Alias for :attr:belief (read-only) — pymdp muscle-memory agent.qs.

The name is pymdp's, carried over for familiarity; the object is a Gaussian :class:Belief, not a categorical posterior. Prefer belief.

infer_states

infer_states(observation: ArrayLike) -> Belief

Fold one observation into the belief and return the updated belief.

The agent's current belief goes in as the prior and the posterior comes back out and is stored — that reassignment is the recursive filter, advanced one step. The belief is never mutated in place; each call replaces it with a fresh Belief.
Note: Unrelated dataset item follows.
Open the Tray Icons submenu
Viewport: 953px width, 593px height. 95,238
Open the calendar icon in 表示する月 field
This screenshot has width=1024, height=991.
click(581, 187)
No action is passed in: the agent supplies its own last sampled action to the predict step (zero before the first sample_action), and a perceive-only model carries no action at all. This is the action actually applied to the plant since the previous observation — exactly what the Kalman predict step needs.

Parameters:

Name Type Description Default
observation ArrayLike

The latest sensor reading, shape (m,).

required

Returns:

Type Description
Belief

The updated belief (also stored on self.belief).

Raises:

Type Description
ValueError

On a shape mismatch in observation (enforced by the backend; see validate_step_inputs).

Source code in src/cpomdp/agent.py
def infer_states(self, observation: ArrayLike) -> Belief:
    """Fold one observation into the belief and return the updated belief.

    The agent's current ``belief`` goes in as the prior and the posterior
    comes back out and is stored — that reassignment *is* the recursive
    filter, advanced one step. The belief is never mutated in place; each call
    replaces it with a fresh ``Belief``.

    No action is passed in: the agent supplies its own last sampled action to
    the predict step (zero before the first ``sample_action``), and a
    perceive-only model carries no action at all. This is the action actually
    applied to the plant since the previous observation — exactly what the
    Kalman predict step needs.

    Args:
        observation: The latest sensor reading, shape ``(m,)``.

    Returns:
        The updated belief (also stored on ``self.belief``).

    Raises:
        ValueError: On a shape mismatch in ``observation`` (enforced by the
            backend; see ``validate_step_inputs``).
    """
    observation = jnp.asarray(observation, dtype=float)
    self.belief = self._backend.infer_states(
        observation, self.belief, self._last_action
    )
    return self.belief

sample_action

sample_action() -> Float64[Array, p]

The action the agent's selector chooses for the current belief.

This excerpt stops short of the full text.